As for forthcoming offerings, he said that The Clearing House’s (TCH’s) own efforts to connect banks with real-time payments will use customers’ routing and account numbers as a foundation, but with a difference: “They’ve gone the extra mile, and they’ve added two [more useful] messages in there that we can all take advantage of — like request for payment. It’s another set of capabilities, but the older ones do not go away.”

Thus, the needle moves from mere transactions to interaction, he said. As that needle moves, and as the groundwork is laid for faster payments, Ruhe explained that it’s important to discuss just what faster payments means — in concept and execution.

As Ruhe offered: “Faster payments can just mean electronic instead of check. Faster payments can mean same day; faster payments can be real time. Increasingly, I think you know the expectation around faster payment is real time. And some of it is dependent on that activity you’re doing,” which in turn boils down to use cases.

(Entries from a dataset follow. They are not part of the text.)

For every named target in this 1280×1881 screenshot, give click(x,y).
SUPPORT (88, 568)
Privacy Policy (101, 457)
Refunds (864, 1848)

He said that when an individual is paying a bill, and is told instantly that the payment will be posted today, and that their account will not be marked late, “well, that feels right,” he told Webster. In another case, if a business is making a payment, in some cases, it will want instant settlement. In other cases, same day is good enough.

Yet, no matter the distinctions of when transactions are finalized, security and reliability are always top of mind. Traditional FIs stand out here, said Ruhe, as trusted providers that have a long history of being regulated, and for being effective in moving money.

The flip side, as Webster added, is that when payments are done instantly and on demand, they are irrevocable. Ruhe stated that FIs have an advantage of knowing who their customers are (through know your customer [KYC] and anti-money laundering [AML] efforts) and, thus, can prevent fraud.

The Use Cases

Demand from the FIs that Fiserv interacts with has been prioritized, Ruhe said, with the initial focus on P2P payments. “There is a natural sequence that comes right behind that,” he said, “with things like transfers and payables, and disbursements.”

On the merchant side, for example, a restaurant can pay workers based on weekend sales.

“You have organizations,” he added, that are able to lure workers with the promise that “you want to come work for me … because you can get paid on your terms and not mine.”

When asked about the type of institutions that are thinking about faster payments and real time, the executive said the default assumption is that only the larger institutions have invested in, and can enable, faster payments. That’s not the case, Ruhe maintained. To democratize access to faster payment capabilities for smaller firms, a partnership model (such as with companies like Fiserv) ensures that “part of that is making these solutions easy to implement and consume,” he said.

“There’s always some work that goes into it,” he explained, “but rather than a big, heavy [technological] lift … to take the software and make it work, we really deliver turnkey [capability] platforms and Software-as-a-Service processing services so that there’s really less that the financial institution has to do.”

He added, too, that the trajectory being followed is not “dissimilar from the adoption of web banking, or the adoption of mobile banking. There’s always an adoption curve, and we are spot on that curve.”

For FIs, embracing a seven-day-a-week, 24-hour-a-day model is imperative — if the opportunity is missed, he cautioned, “then you’ve lost the digital engagement; you’ve lost the ‘next generation’ relationship. If you can’t serve the need of those customers with the faster payments they expect, they will go elsewhere.”